# Tape correction (surveying)

In surveying, tape correction(s) refer(s) to correcting measurements for the effect of temperature and tension, catenary and to reduce measurement on the slope to the equivalent horizontal length. Not correcting for these effects gives rise to systematic errors as the effects act in a predictable manner which can be corrected by mathematical methods.

## Correction due to incorrect tape length

Manufacturers of measuring tapes do not usually guarantee the exact length of tapes, and standardization is a process where a standard temperature and tension are determined at which the tape is the exact length. The nominal length of tapes can be affected by physical imperfections, stretching or wear.
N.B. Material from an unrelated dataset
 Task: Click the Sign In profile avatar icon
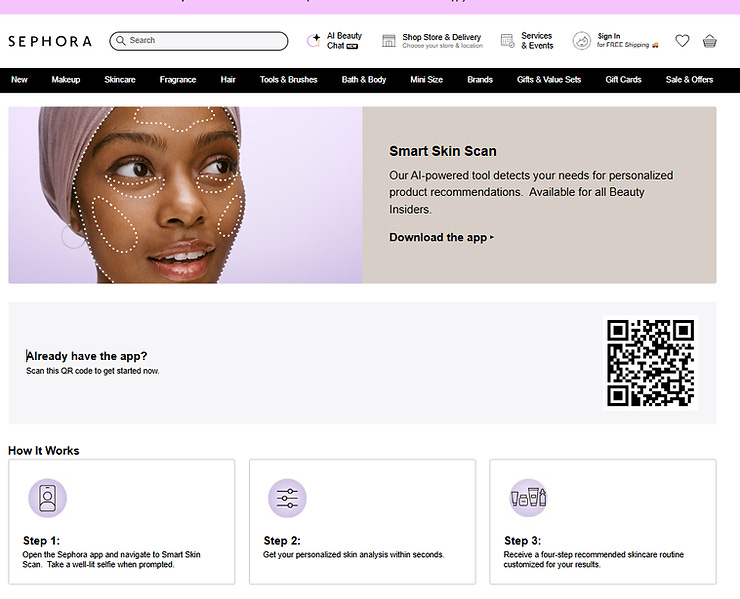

Constant use of tapes cause wear, tapes can become kinked and may be improperly repaired when breaks occur.

The correction due to tape length is given by:

$C_L = M_L \pm Corr \times \frac {M_L}{N_L}$

Where:

CL is the corrected length of the line to be measured or laid out;
ML is the measured length or length to be laid out;
NL is the nominal length of the tape as specified by its mark;
Corr is the <define here>.[clarification needed]

Note that incorrect tape length introduces a systematic error that must be calibrated periodically.
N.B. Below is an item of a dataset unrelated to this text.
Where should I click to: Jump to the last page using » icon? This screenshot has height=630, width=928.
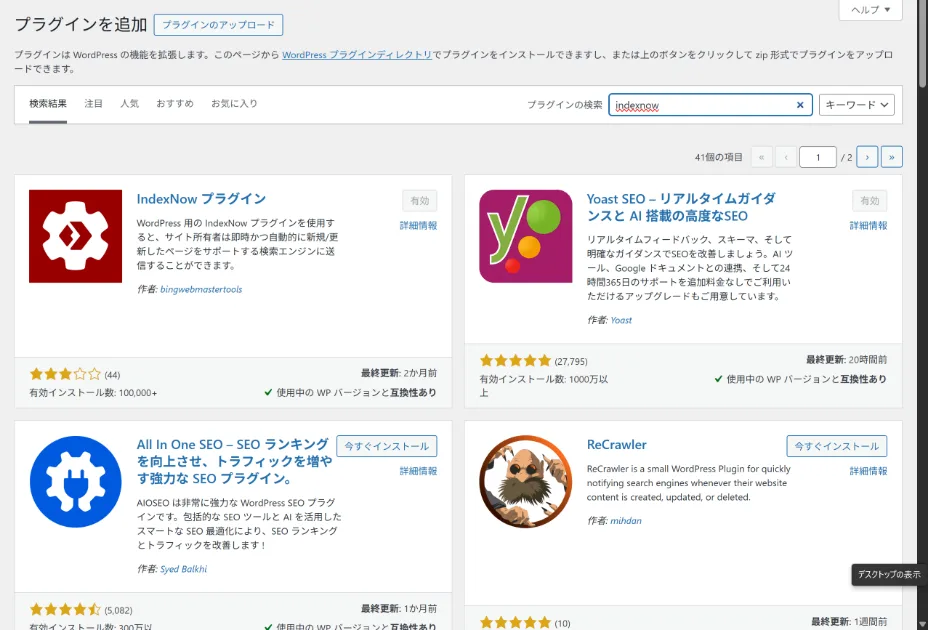890,156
## Correction due to slope

$\theta$ is the angle between the slope line and the horizontal line, s is the slope distance measured between two points on the slope line, h is the height of the slope.

When distances are measured along the slope, the equivalent horizontal distance may be determined by applying a slope correction.

The vertical slope angle of the length measured must be measured. (Refer to the figure on the other side) Thus,

• For gentle slopes, $m<20\%$
$C_h = \frac {h^2}{2s}$
• For steep slopes, $20\%\le m \le 30\%$
$C_h = \frac {h^2}{2s} + \frac {h^4}{8s^3}$
• For very steep slopes, $m>30\%$
$C_h = s(1-\cos \theta)$

Where:

$C_h$ is the correction of measured slope distance due to slope;
$\theta$ is the angle between the measured slope line and horizontal line;
s is the measured slope distance.

The correction $C_h$ is subtracted from $s$ to obtain the equivalent horizontal distance on the slope line:

$d = s - C_h$

## Correction due to temperature

When measuring or laying out distances, the standard temperature of the tape and the temperature of the tape at time of measurement are usually different. A difference in temperature will cause the tape to lengthen or shorten, so the measurement taken will not be exactly correct. A correction can be applied to the measured length to obtain the correct length.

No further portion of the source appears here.